Start of Block
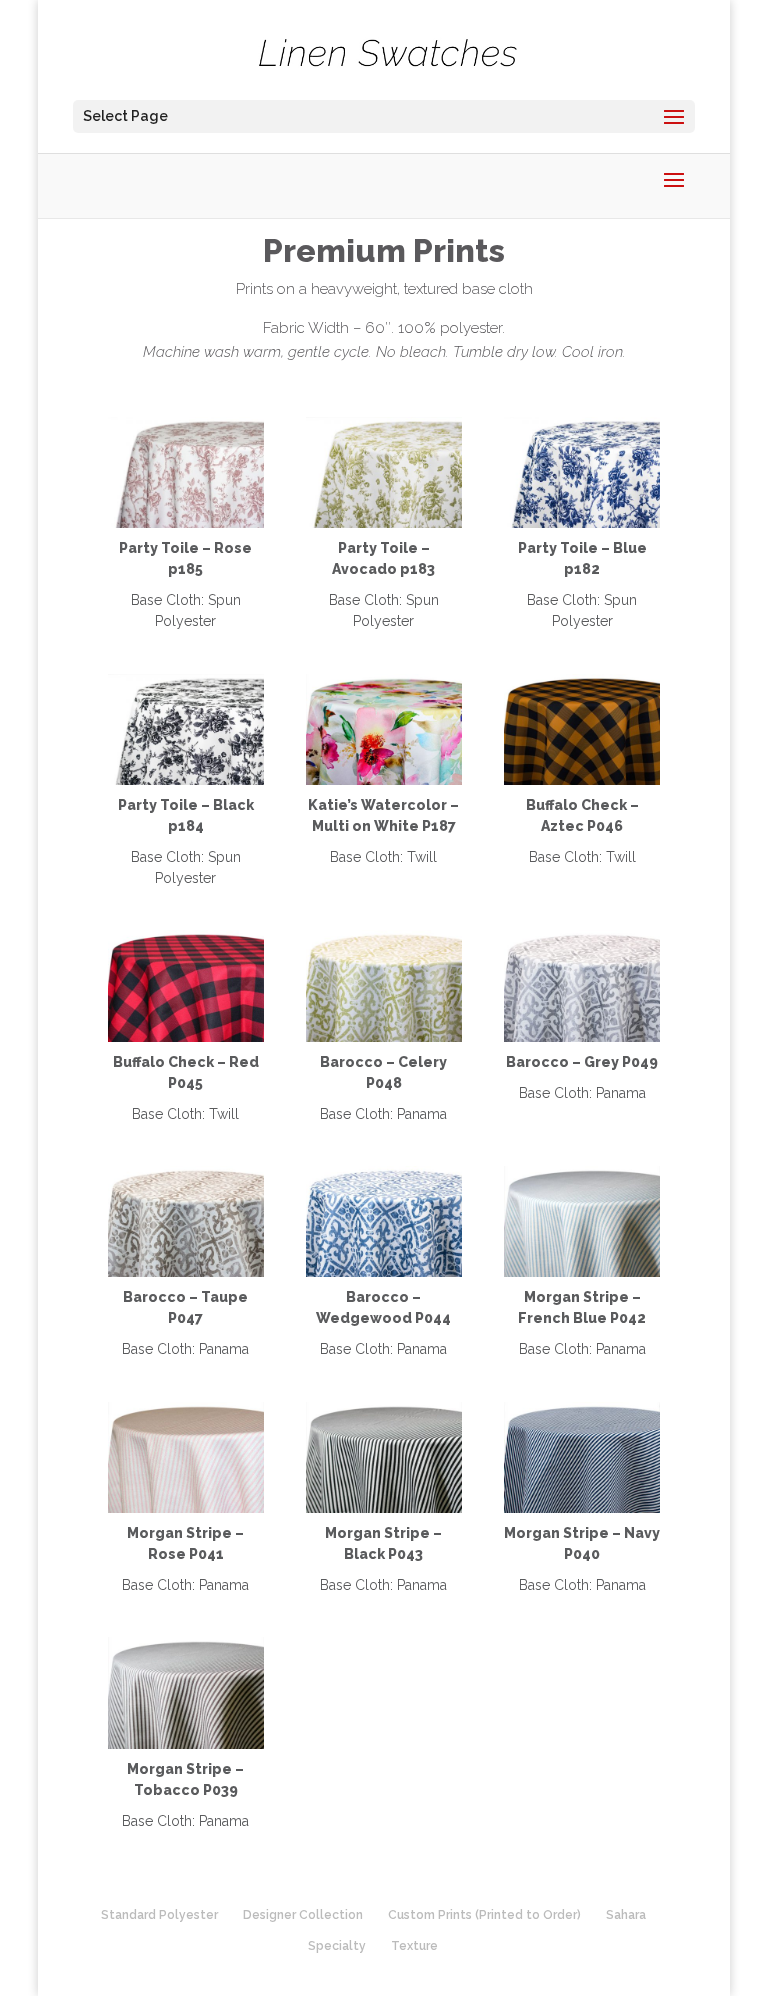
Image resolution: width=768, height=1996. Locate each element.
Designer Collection (303, 1915)
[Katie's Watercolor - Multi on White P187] (384, 780)
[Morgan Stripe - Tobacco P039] (186, 1744)
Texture (414, 1946)
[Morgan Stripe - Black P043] (384, 1508)
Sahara (626, 1915)
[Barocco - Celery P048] (384, 1037)
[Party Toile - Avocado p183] (384, 523)
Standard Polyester (159, 1915)
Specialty (337, 1946)
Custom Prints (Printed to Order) (484, 1915)
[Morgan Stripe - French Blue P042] (582, 1272)
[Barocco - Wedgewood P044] (384, 1272)
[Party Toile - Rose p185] (186, 523)
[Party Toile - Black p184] (186, 780)
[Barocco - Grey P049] (582, 1037)
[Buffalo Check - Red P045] (186, 1037)
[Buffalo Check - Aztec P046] (582, 780)
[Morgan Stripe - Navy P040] (582, 1508)
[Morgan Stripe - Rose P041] (186, 1508)
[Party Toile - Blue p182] (582, 523)
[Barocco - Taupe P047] (186, 1272)
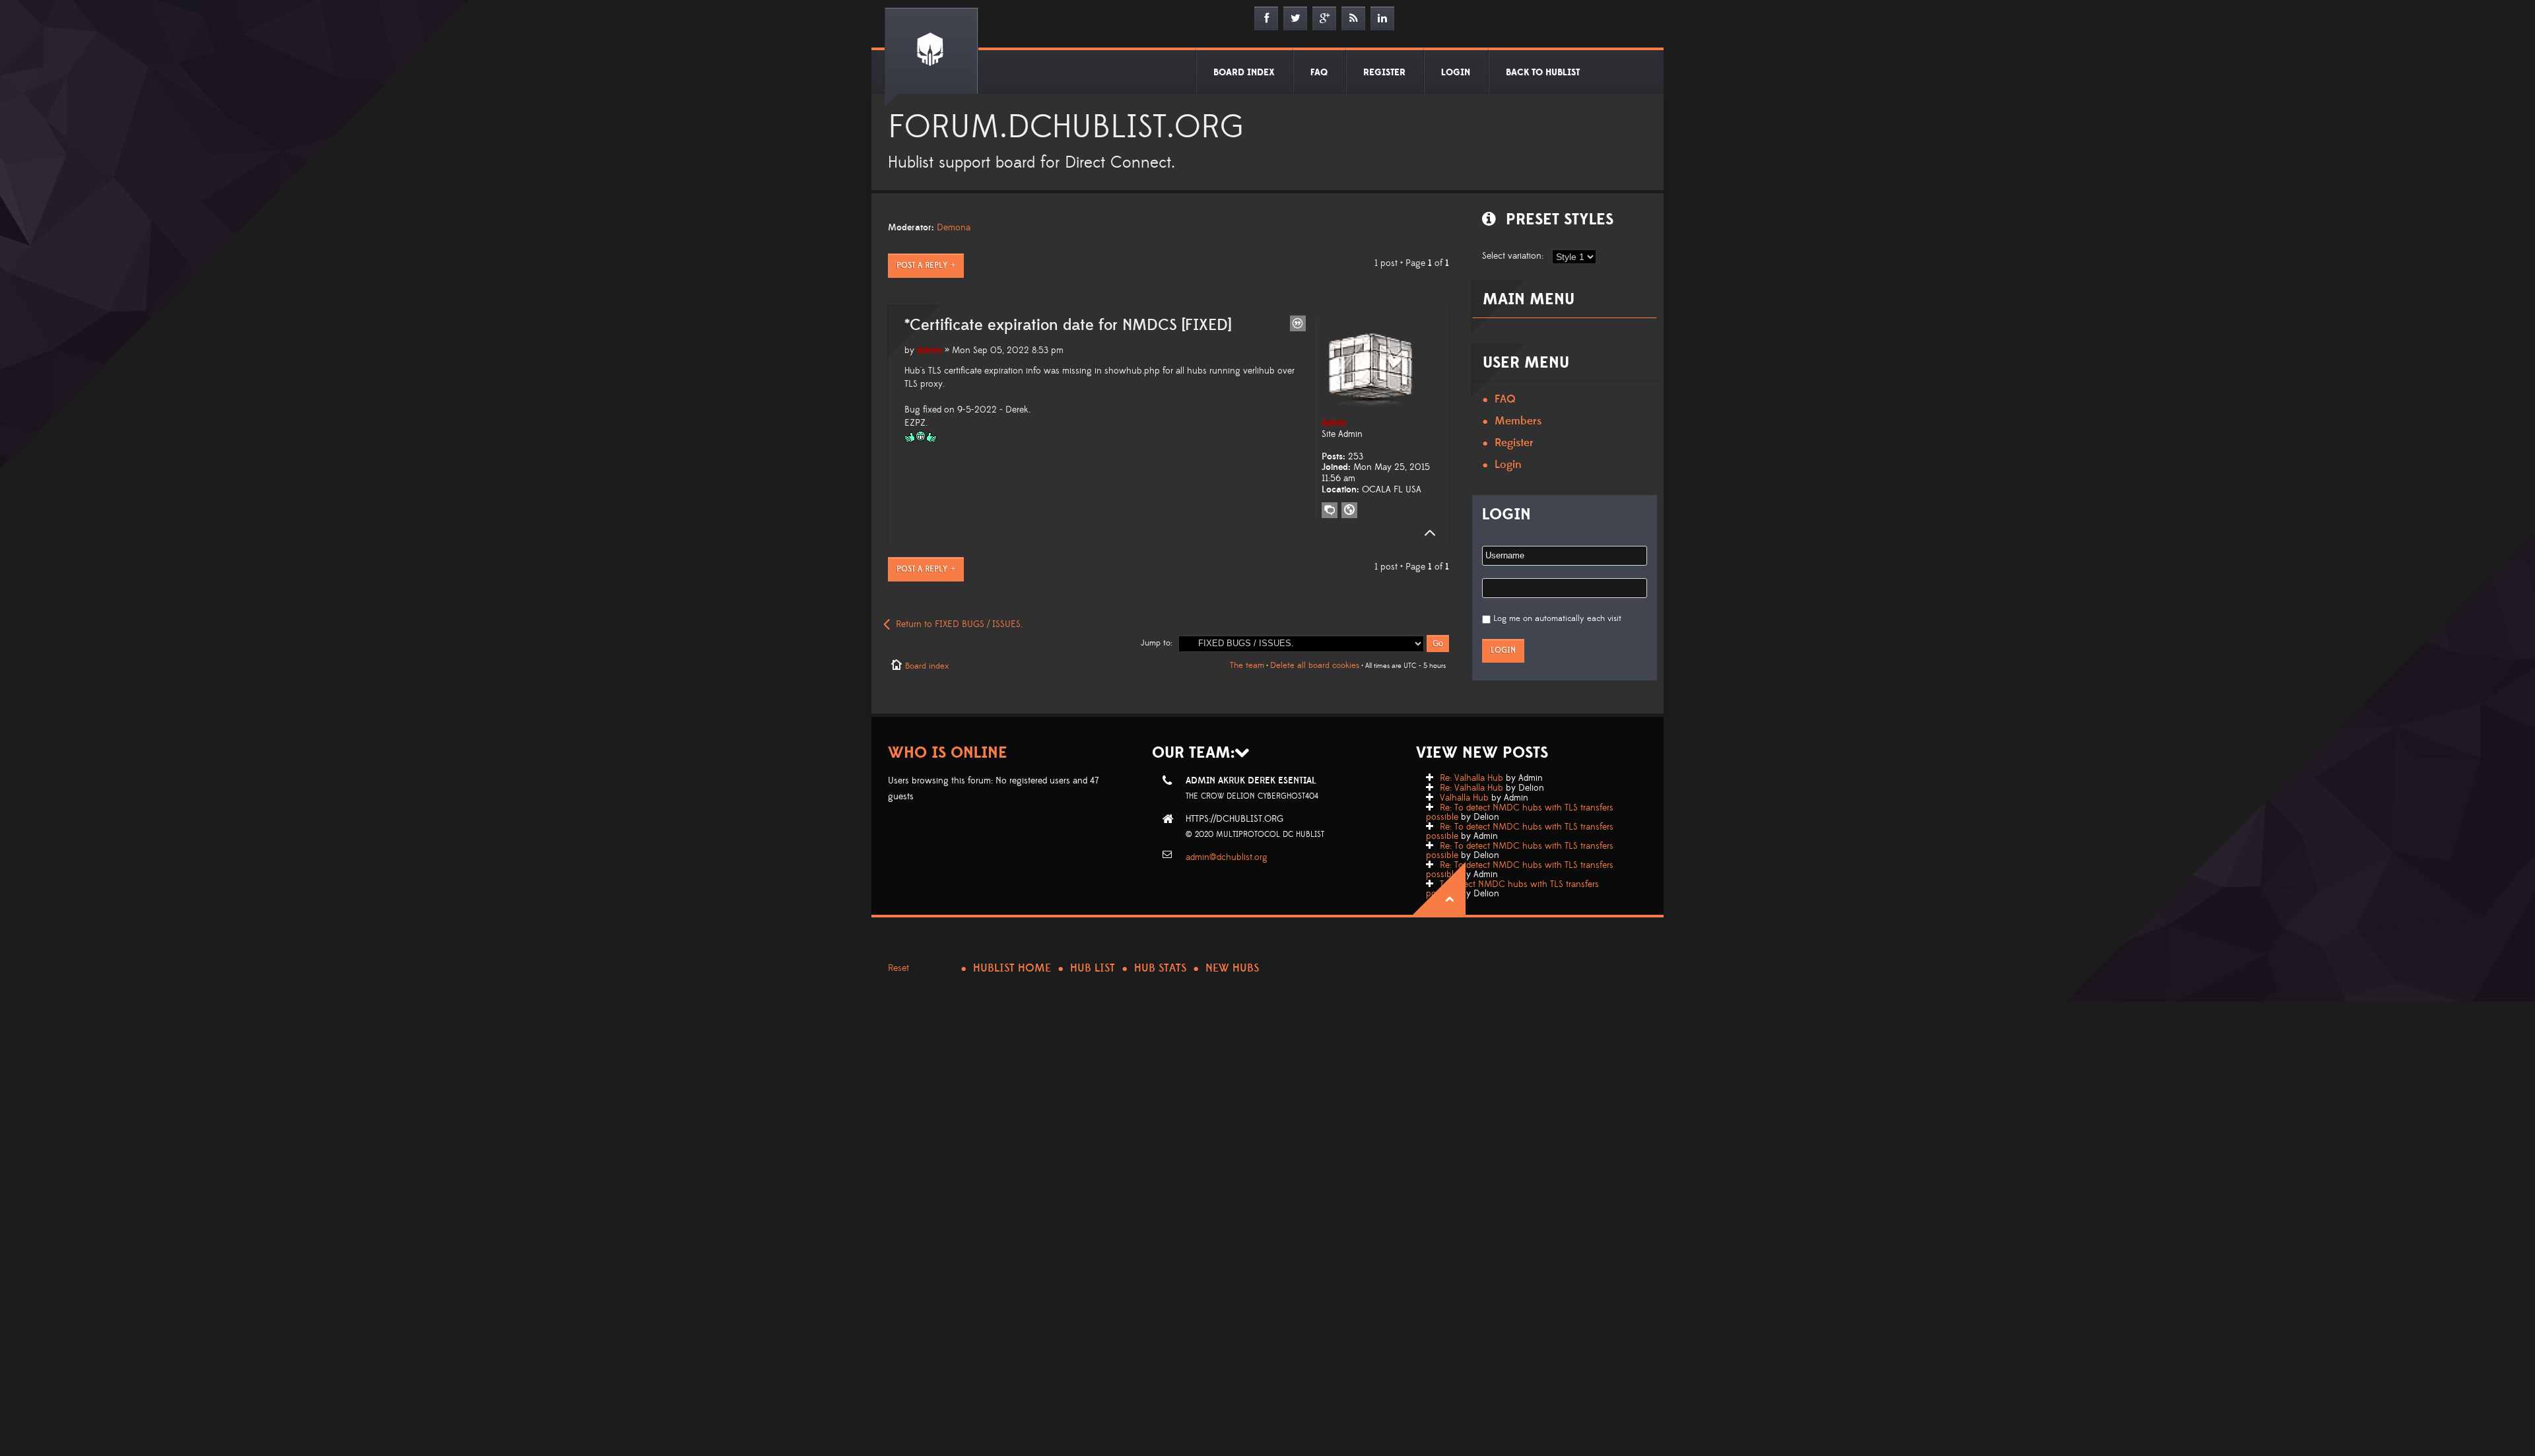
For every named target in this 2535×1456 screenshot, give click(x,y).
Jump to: (1156, 643)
End of Block
**What you need to do**
Leaving the pictures aside, transcribe exactly the lines from the one containing "Standard Polyester (159, 1915)" to the final line of the entries above, both ends included.

**Response to the exercise**
Standard Polyester (159, 1915)
Specialty (337, 1946)
Custom Prints (Printed to Order) (484, 1915)
[Morgan Stripe - French Blue P042] (582, 1272)
[Barocco - Wedgewood P044] (384, 1272)
[Party Toile - Rose p185] (186, 523)
[Party Toile - Black p184] (186, 780)
[Barocco - Grey P049] (582, 1037)
[Buffalo Check - Red P045] (186, 1037)
[Buffalo Check - Aztec P046] (582, 780)
[Morgan Stripe - Navy P040] (582, 1508)
[Morgan Stripe - Rose P041] (186, 1508)
[Party Toile - Blue p182] (582, 523)
[Barocco - Taupe P047] (186, 1272)
For every named target in this 2535×1456 screenshot, give click(x,y).
Jump to: (1156, 643)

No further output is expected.